Saved data entries
········

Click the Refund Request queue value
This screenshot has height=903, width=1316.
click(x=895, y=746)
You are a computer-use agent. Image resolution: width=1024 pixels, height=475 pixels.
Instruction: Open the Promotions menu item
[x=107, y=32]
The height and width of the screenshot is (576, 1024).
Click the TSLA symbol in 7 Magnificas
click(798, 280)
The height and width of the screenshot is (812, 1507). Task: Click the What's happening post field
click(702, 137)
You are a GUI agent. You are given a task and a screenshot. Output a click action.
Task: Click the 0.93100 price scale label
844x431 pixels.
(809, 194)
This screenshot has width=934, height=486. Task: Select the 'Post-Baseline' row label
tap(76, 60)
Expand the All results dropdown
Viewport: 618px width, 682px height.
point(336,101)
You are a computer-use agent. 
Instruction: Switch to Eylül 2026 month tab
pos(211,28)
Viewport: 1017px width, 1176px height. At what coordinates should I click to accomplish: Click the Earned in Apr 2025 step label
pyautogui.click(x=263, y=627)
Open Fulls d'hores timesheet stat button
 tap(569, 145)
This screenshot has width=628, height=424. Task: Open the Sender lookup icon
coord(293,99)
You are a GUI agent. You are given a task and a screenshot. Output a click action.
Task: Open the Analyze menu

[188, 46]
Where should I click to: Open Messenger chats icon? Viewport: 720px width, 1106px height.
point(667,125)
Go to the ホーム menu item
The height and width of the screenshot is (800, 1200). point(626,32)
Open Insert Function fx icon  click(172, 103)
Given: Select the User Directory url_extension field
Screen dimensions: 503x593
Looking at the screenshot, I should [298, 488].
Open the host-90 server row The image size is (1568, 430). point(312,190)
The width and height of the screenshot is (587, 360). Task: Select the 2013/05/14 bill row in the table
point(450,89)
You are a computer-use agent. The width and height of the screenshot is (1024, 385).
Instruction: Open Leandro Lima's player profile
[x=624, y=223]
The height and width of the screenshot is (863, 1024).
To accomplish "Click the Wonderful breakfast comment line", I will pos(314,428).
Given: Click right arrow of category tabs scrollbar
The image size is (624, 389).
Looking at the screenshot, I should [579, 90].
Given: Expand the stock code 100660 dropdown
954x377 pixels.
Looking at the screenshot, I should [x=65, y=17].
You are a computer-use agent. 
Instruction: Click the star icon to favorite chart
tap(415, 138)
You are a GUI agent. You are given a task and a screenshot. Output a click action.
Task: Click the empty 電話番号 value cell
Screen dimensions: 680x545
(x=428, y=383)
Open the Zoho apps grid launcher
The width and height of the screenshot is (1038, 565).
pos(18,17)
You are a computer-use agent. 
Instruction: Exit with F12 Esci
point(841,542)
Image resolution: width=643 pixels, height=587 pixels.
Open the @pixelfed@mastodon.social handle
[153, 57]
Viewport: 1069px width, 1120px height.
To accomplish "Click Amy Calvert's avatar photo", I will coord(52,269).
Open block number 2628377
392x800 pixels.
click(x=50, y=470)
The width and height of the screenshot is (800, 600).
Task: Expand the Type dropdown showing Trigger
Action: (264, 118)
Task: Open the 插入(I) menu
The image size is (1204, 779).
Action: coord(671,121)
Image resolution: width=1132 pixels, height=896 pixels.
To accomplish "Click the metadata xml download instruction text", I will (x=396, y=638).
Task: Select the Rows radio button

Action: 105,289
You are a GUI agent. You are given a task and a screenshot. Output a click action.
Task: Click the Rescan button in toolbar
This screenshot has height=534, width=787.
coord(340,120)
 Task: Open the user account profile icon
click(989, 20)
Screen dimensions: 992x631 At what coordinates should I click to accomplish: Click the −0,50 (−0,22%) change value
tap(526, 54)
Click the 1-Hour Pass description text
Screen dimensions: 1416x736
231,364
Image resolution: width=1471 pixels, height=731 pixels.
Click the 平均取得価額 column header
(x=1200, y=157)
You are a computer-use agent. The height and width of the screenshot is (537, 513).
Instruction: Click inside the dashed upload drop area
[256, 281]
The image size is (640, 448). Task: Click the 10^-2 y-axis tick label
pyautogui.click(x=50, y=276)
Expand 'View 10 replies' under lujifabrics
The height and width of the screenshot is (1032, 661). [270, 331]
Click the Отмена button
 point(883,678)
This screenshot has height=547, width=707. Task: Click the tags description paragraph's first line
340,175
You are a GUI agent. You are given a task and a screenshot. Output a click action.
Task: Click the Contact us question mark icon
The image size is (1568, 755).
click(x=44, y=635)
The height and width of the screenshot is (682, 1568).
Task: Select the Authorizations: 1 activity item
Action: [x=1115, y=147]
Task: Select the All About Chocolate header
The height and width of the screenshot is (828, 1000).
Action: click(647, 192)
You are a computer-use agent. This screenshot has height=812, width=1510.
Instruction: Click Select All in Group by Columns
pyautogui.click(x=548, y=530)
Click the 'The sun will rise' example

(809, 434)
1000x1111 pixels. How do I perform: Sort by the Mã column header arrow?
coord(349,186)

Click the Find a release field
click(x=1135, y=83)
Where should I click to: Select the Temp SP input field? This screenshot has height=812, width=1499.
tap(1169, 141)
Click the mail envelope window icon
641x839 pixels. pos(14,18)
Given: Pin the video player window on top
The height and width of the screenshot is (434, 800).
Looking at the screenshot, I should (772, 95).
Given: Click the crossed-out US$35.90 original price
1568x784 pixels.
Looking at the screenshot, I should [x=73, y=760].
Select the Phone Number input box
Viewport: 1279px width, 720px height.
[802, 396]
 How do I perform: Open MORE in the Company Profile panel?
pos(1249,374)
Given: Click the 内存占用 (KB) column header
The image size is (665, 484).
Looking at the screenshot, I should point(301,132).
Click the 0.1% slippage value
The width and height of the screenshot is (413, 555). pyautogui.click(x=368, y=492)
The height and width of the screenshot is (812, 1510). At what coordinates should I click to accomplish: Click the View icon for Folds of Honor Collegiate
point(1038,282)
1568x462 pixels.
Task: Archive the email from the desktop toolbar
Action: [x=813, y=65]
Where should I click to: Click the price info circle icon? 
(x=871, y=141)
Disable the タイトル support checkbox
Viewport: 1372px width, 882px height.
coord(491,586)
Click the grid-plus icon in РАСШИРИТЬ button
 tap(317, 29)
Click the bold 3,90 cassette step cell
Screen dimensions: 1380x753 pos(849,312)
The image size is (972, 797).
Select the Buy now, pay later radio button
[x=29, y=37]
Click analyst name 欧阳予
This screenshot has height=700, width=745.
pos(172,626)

········

**Activity:** Set down every entry once more, exactly as it was written above.

**Response:**
Click the Refund Request queue value
This screenshot has height=903, width=1316.
click(x=895, y=746)
You are a computer-use agent. Image resolution: width=1024 pixels, height=475 pixels.
Instruction: Open the Promotions menu item
[x=107, y=32]
The height and width of the screenshot is (576, 1024).
Click the TSLA symbol in 7 Magnificas
click(798, 280)
The height and width of the screenshot is (812, 1507). Task: Click the What's happening post field
click(702, 137)
You are a GUI agent. You are given a task and a screenshot. Output a click action.
Task: Click the 0.93100 price scale label
844x431 pixels.
(809, 194)
This screenshot has width=934, height=486. Task: Select the 'Post-Baseline' row label
tap(76, 60)
Expand the All results dropdown
Viewport: 618px width, 682px height.
point(336,101)
You are a computer-use agent. 
Instruction: Switch to Eylül 2026 month tab
pos(211,28)
Viewport: 1017px width, 1176px height. At what coordinates should I click to accomplish: Click the Earned in Apr 2025 step label
pyautogui.click(x=263, y=627)
Open Fulls d'hores timesheet stat button
 tap(569, 145)
This screenshot has width=628, height=424. Task: Open the Sender lookup icon
coord(293,99)
You are a GUI agent. You are given a task and a screenshot. Output a click action.
Task: Open the Analyze menu

[188, 46]
Where should I click to: Open Messenger chats icon? Viewport: 720px width, 1106px height.
point(667,125)
Go to the ホーム menu item
The height and width of the screenshot is (800, 1200). point(626,32)
Open Insert Function fx icon  click(172, 103)
Given: Select the User Directory url_extension field
Screen dimensions: 503x593
Looking at the screenshot, I should [298, 488].
Open the host-90 server row The image size is (1568, 430). point(312,190)
The width and height of the screenshot is (587, 360). Task: Select the 2013/05/14 bill row in the table
point(450,89)
You are a computer-use agent. The width and height of the screenshot is (1024, 385).
Instruction: Open Leandro Lima's player profile
[x=624, y=223]
The height and width of the screenshot is (863, 1024).
To accomplish "Click the Wonderful breakfast comment line", I will pos(314,428).
Given: Click right arrow of category tabs scrollbar
The image size is (624, 389).
Looking at the screenshot, I should [579, 90].
Given: Expand the stock code 100660 dropdown
954x377 pixels.
Looking at the screenshot, I should [x=65, y=17].
You are a computer-use agent. 
Instruction: Click the star icon to favorite chart
tap(415, 138)
You are a GUI agent. You are given a task and a screenshot. Output a click action.
Task: Click the empty 電話番号 value cell
Screen dimensions: 680x545
(x=428, y=383)
Open the Zoho apps grid launcher
The width and height of the screenshot is (1038, 565).
pos(18,17)
You are a computer-use agent. 
Instruction: Exit with F12 Esci
point(841,542)
Image resolution: width=643 pixels, height=587 pixels.
Open the @pixelfed@mastodon.social handle
[153, 57]
Viewport: 1069px width, 1120px height.
To accomplish "Click Amy Calvert's avatar photo", I will coord(52,269).
Open block number 2628377
392x800 pixels.
click(x=50, y=470)
The width and height of the screenshot is (800, 600).
Task: Expand the Type dropdown showing Trigger
Action: (264, 118)
Task: Open the 插入(I) menu
The image size is (1204, 779).
Action: coord(671,121)
Image resolution: width=1132 pixels, height=896 pixels.
To accomplish "Click the metadata xml download instruction text", I will (x=396, y=638).
Task: Select the Rows radio button

Action: 105,289
You are a GUI agent. You are given a task and a screenshot. Output a click action.
Task: Click the Rescan button in toolbar
This screenshot has height=534, width=787.
coord(340,120)
 Task: Open the user account profile icon
click(989, 20)
Screen dimensions: 992x631 At what coordinates should I click to accomplish: Click the −0,50 (−0,22%) change value
tap(526, 54)
Click the 1-Hour Pass description text
Screen dimensions: 1416x736
231,364
Image resolution: width=1471 pixels, height=731 pixels.
Click the 平均取得価額 column header
(x=1200, y=157)
You are a computer-use agent. The height and width of the screenshot is (537, 513).
Instruction: Click inside the dashed upload drop area
[256, 281]
The image size is (640, 448). Task: Click the 10^-2 y-axis tick label
pyautogui.click(x=50, y=276)
Expand 'View 10 replies' under lujifabrics
The height and width of the screenshot is (1032, 661). [270, 331]
Click the Отмена button
 point(883,678)
This screenshot has height=547, width=707. Task: Click the tags description paragraph's first line
340,175
You are a GUI agent. You are given a task and a screenshot. Output a click action.
Task: Click the Contact us question mark icon
The image size is (1568, 755).
click(x=44, y=635)
The height and width of the screenshot is (682, 1568).
Task: Select the Authorizations: 1 activity item
Action: [x=1115, y=147]
Task: Select the All About Chocolate header
The height and width of the screenshot is (828, 1000).
Action: click(647, 192)
You are a computer-use agent. This screenshot has height=812, width=1510.
Instruction: Click Select All in Group by Columns
pyautogui.click(x=548, y=530)
Click the 'The sun will rise' example

(809, 434)
1000x1111 pixels. How do I perform: Sort by the Mã column header arrow?
coord(349,186)

Click the Find a release field
click(x=1135, y=83)
Where should I click to: Select the Temp SP input field? This screenshot has height=812, width=1499.
tap(1169, 141)
Click the mail envelope window icon
641x839 pixels. pos(14,18)
Given: Pin the video player window on top
The height and width of the screenshot is (434, 800).
Looking at the screenshot, I should (772, 95).
Given: Click the crossed-out US$35.90 original price
1568x784 pixels.
Looking at the screenshot, I should [x=73, y=760].
Select the Phone Number input box
Viewport: 1279px width, 720px height.
[802, 396]
 How do I perform: Open MORE in the Company Profile panel?
pos(1249,374)
Given: Click the 内存占用 (KB) column header
The image size is (665, 484).
Looking at the screenshot, I should point(301,132).
Click the 0.1% slippage value
The width and height of the screenshot is (413, 555). pyautogui.click(x=368, y=492)
The height and width of the screenshot is (812, 1510). At what coordinates should I click to accomplish: Click the View icon for Folds of Honor Collegiate
point(1038,282)
1568x462 pixels.
Task: Archive the email from the desktop toolbar
Action: [x=813, y=65]
Where should I click to: Click the price info circle icon? 
(x=871, y=141)
Disable the タイトル support checkbox
Viewport: 1372px width, 882px height.
coord(491,586)
Click the grid-plus icon in РАСШИРИТЬ button
 tap(317, 29)
Click the bold 3,90 cassette step cell
Screen dimensions: 1380x753 pos(849,312)
The image size is (972, 797).
Select the Buy now, pay later radio button
[x=29, y=37]
Click analyst name 欧阳予
This screenshot has height=700, width=745.
pos(172,626)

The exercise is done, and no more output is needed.